Jangan disalahpahami bahwa argumen barusan adalah delegitimasi hukum Islam. Prinsip Negara Kesatuan Republik Indonesia ini juga merupakan ejawantah dari hukum Islam itu. “Hukum” Islam ala HTI tak lebih dari formalisasi hukum Tuhan yang eksklusif dan ritualistik semata.
Termasuk misalnya pelarangan bank, kewajiban potong tangan kepada pencuri, atau bahkan rajam bagi yang melakukan seks di luar nikah. Sama dengan HTI, FPI merujuk pada periode khilafah di masa Nabi hingga era Khulafaur Rasyidin pasca wafatnya Nabi.

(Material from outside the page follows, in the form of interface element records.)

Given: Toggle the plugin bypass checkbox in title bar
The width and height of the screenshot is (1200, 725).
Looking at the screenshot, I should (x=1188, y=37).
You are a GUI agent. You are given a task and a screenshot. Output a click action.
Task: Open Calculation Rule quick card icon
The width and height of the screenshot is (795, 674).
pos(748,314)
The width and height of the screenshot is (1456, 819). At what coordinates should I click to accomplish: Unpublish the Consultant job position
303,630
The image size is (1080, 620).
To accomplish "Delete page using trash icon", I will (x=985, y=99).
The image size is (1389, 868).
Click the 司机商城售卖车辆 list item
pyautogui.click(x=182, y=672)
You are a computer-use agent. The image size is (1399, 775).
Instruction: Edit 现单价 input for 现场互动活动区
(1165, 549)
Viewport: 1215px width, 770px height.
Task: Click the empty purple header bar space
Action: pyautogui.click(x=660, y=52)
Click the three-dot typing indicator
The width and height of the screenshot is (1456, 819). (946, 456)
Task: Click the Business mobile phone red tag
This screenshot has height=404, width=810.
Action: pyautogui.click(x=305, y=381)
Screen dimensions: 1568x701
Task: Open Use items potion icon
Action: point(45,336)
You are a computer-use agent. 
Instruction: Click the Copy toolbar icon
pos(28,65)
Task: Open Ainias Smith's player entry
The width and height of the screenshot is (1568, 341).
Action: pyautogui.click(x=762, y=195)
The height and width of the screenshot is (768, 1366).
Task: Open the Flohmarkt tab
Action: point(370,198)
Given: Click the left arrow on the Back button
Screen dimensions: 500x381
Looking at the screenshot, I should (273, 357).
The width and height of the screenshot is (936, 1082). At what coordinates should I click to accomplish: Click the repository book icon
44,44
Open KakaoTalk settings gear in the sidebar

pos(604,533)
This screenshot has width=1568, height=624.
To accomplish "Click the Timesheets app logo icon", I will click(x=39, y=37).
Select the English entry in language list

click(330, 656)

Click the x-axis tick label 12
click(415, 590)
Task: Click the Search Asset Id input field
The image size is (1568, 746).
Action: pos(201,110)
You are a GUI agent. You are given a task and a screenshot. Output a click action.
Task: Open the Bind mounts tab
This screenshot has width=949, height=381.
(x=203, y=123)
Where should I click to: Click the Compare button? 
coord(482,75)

Tentu masyarakat Indonesia ingat ketika Rizieq Shihab mengancam hendak memenggal kepala seorang polisi yang bersikap tidak adil, ancaman yang menurutnya dilandasi oleh al-Qur’an dan Hadis. Landasan itu tentu konsekuensi lain dari khilafah, yaitu asas peraturan dan kebijakan pemerintahan harus berdasar pada al-Qur’an dan hadis, dan penafsirannya akan ditentukan oleh sang khalifah dan para elit.
Lalu siapa khalifah yang akan ditunjuk oleh HTI atau FPI jika khilafah sudah berdiri? Apakah Rizieq Shihab? Atau Ismail Yusanto? Apa yang akan diharapkan untuk umat Islam ke depan jika khalifahnya saja sudah sering meresahkan masyarakat.
Lagipula dasar hukum Islam bukanlah al-Qur’an dan Hadis, namun al-Qur’an dan sunnah. Hadis hanya berbicara teks, sedangkan sunnah berbicara konteks. Inilah yang tidak dimiliki oleh FPI, konteks pemerintahan yang memadai untuk negeri sebesar Indonesia.
Gus Dur pernah secara sambil lalu berkata untuk membubarkan FPI karena Gus Dur melihat adanya potensi kerusuhan dalam kehidupan bangsa Indonesia ke depan jika organisasi militan lokal ini masih beroperasi. Benar saja, FPI banyak membuat kerusuhan dan keresahan bagi masyarakat negeri.
Kekerasan, intimidasi ormas, propaganda ideologi khilafah menjadi alasan FPI dan HTI sangat urgent untuk dibubarkan. Pembubaran ini tidak menurunkan derajat demokrasi di Indonesia, justru menyelamatkan NKRI dari virus, sehingga warganya tetap menjadi warga negara yang sehat, berakal, dan berperikemanusiaan.
Memberangus FPI & HTI dan apapun bentuk metamorfosanya adalah upaya bangsa Indonesia untuk menaikkan derajatnya dengan melindungi moral dan keamanan bangsa Indonesia, keamanan nasional dan keamanan spiritual.